*SHORT EXERCISE*. Reproduce the material below word for word, from its first line through the line containing "[x=17, y=250]", including both of those lines.

Records from a collection
######

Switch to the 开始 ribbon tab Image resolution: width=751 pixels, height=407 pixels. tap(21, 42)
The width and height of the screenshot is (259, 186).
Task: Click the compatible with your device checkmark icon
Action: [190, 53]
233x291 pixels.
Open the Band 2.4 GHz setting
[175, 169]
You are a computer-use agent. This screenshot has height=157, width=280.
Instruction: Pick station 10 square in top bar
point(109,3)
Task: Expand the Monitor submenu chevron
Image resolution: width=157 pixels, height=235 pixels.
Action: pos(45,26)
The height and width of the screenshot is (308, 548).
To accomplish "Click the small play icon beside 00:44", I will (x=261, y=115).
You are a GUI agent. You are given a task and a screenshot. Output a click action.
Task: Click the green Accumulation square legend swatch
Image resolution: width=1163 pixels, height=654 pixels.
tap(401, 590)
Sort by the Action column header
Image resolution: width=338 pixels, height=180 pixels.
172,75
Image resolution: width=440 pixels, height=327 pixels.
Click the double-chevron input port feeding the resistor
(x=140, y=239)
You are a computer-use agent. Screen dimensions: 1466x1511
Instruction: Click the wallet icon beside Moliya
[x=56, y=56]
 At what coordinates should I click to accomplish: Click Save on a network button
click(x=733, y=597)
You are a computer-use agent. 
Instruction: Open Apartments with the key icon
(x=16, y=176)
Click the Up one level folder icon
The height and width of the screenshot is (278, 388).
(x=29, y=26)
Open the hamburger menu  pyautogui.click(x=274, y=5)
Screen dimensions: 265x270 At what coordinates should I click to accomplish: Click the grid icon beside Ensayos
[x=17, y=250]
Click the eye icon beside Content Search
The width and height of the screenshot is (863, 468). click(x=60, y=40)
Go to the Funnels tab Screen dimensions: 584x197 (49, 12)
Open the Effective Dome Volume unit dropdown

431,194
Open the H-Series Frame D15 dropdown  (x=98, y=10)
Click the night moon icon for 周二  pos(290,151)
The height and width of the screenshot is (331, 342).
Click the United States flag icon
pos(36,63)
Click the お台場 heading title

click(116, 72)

######

*WORKED ANSWER*.
Switch to the 开始 ribbon tab Image resolution: width=751 pixels, height=407 pixels. tap(21, 42)
The width and height of the screenshot is (259, 186).
Task: Click the compatible with your device checkmark icon
Action: [190, 53]
233x291 pixels.
Open the Band 2.4 GHz setting
[175, 169]
You are a computer-use agent. This screenshot has height=157, width=280.
Instruction: Pick station 10 square in top bar
point(109,3)
Task: Expand the Monitor submenu chevron
Image resolution: width=157 pixels, height=235 pixels.
Action: pos(45,26)
The height and width of the screenshot is (308, 548).
To accomplish "Click the small play icon beside 00:44", I will (x=261, y=115).
You are a GUI agent. You are given a task and a screenshot. Output a click action.
Task: Click the green Accumulation square legend swatch
Image resolution: width=1163 pixels, height=654 pixels.
tap(401, 590)
Sort by the Action column header
Image resolution: width=338 pixels, height=180 pixels.
172,75
Image resolution: width=440 pixels, height=327 pixels.
Click the double-chevron input port feeding the resistor
(x=140, y=239)
You are a computer-use agent. Screen dimensions: 1466x1511
Instruction: Click the wallet icon beside Moliya
[x=56, y=56]
 At what coordinates should I click to accomplish: Click Save on a network button
click(x=733, y=597)
You are a computer-use agent. 
Instruction: Open Apartments with the key icon
(x=16, y=176)
Click the Up one level folder icon
The height and width of the screenshot is (278, 388).
(x=29, y=26)
Open the hamburger menu  pyautogui.click(x=274, y=5)
Screen dimensions: 265x270 At what coordinates should I click to accomplish: Click the grid icon beside Ensayos
[x=17, y=250]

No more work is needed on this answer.